Якобсон Роман Осипович (1896-1982) - рус.-амер лингвист,

литературовед, специалист по поэтике и семиотике. Окончил Лазаревский ин-т вост. языков и Моск. ун-т (1918). С 1921 работал в Праге в полпредстве РСФСР, в СССР не вернулся. Проф. Гарвард, ун-та и Массачусет. технологич. ин-та, член многих академий. Инициатор создания Моск., Праж., Ньй-Йорк. лингвистич. кружков, один из ведущих представителей структурализма; был близок к рус. формальной школе. Языковедч. работы Я. в осн. посвящены теор. лингвистике (фонологии, соотношению диахронии и синхронии, общей теории падежей, информ. т.зр. на язык и др.) и изучению слав. языков. В поэтике Я. прежде всего выступает как стиховед, специалист по метрике и рифме, синтаксич. и грамматич. строению стихов на разных языках (слав. и неславянских), много внимания уделяет анализу отд. произведений (наиболее известная работа ―Кошки‖ Бодлера‖, 1962, совместно с Леви-Строссом). Собственно лит.-ведческие работы Я. посвящены древнеслав. поэзии, ―Слову о полку Игореве‖, Пушкину, Блоку, Хлебникову, Пастернаку, Маяковскому, польской и чеш. поэзии, Бодлеру, Гѐльдерлину, Блейку и др. В качестве текстолога Я. публиковал и комментировал многие слав. тексты. Я. публиковал также работы по слав. фольклору, раннеслав. эпосу, слав. мифологии, ритуалу, живописи 20 в., семиотике кино, речевой афазии.

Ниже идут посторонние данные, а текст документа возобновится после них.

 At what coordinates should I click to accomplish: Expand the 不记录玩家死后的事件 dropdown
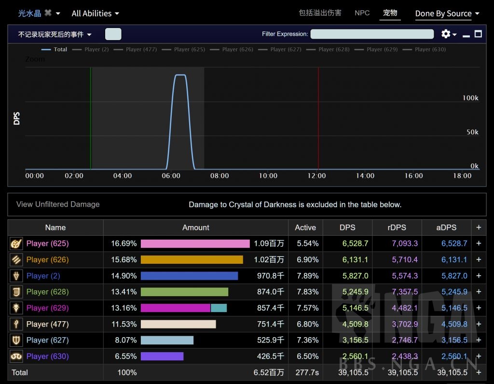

Основательность научной лингвистич.

подготовки и раннее знакомство с практикой футуризма (Я. сам пробовал писать заумные стихи), с соответствующими ему теор. новациями (ранний формализм) определили судьбу его научной деятельности. Языковая специфика поэтич. произведения (―язык в его эстетич. функции‖, материальная (речевая) объективация магич. потенциала поэзии, соотношение фольклорного и индивидуального в словесном творчестве, исследования влияния данного языка на характер поэтич. приема - всегда в центре его внимания. Характерно название одной из наиболее известных поздних работ ―Грамматика поэзии и поэзия грамматики‖ (1961). В качестве обобщающих семиотич. и культурологич. идей Я. обращается к общей теории симметрии, давая свою основанную на конкр. исследованиях интерпретацию ее закономерностей по отношению к разл. видам культурной деятельности и их продуктам, систематизация к-рых может осуществляться на основе связи элементов либо по сходству (вертикально, парадигматически, метафорически), либо по смежности (горизонтально, синтагматически, метанимически). Обладая большим личным и научным авторитетом, Я. неизменно выступал против всех форм изоляционизма, постоянно ориентируясь на многосторонние связи лингвистики с этнологией, фольклором, мифологией, семиотикой, культурной антропологией и др., и гуманитарного знания в целом с биологией, физикой, математикой, системологией. Разносторонняя активность, энергия первооткрывателя, нерасторжимое единство личной судьбы и творч. устремлений (в частности, верность обретенным в юности революционным по духу основаниям его позиций в науке и культуре) сформировали, по словам Вяч.Вс. Иванова, ―самый характер его трудов, не завершенных, как у классика... а раскрытых, как у романтика, навстречу будущему‖.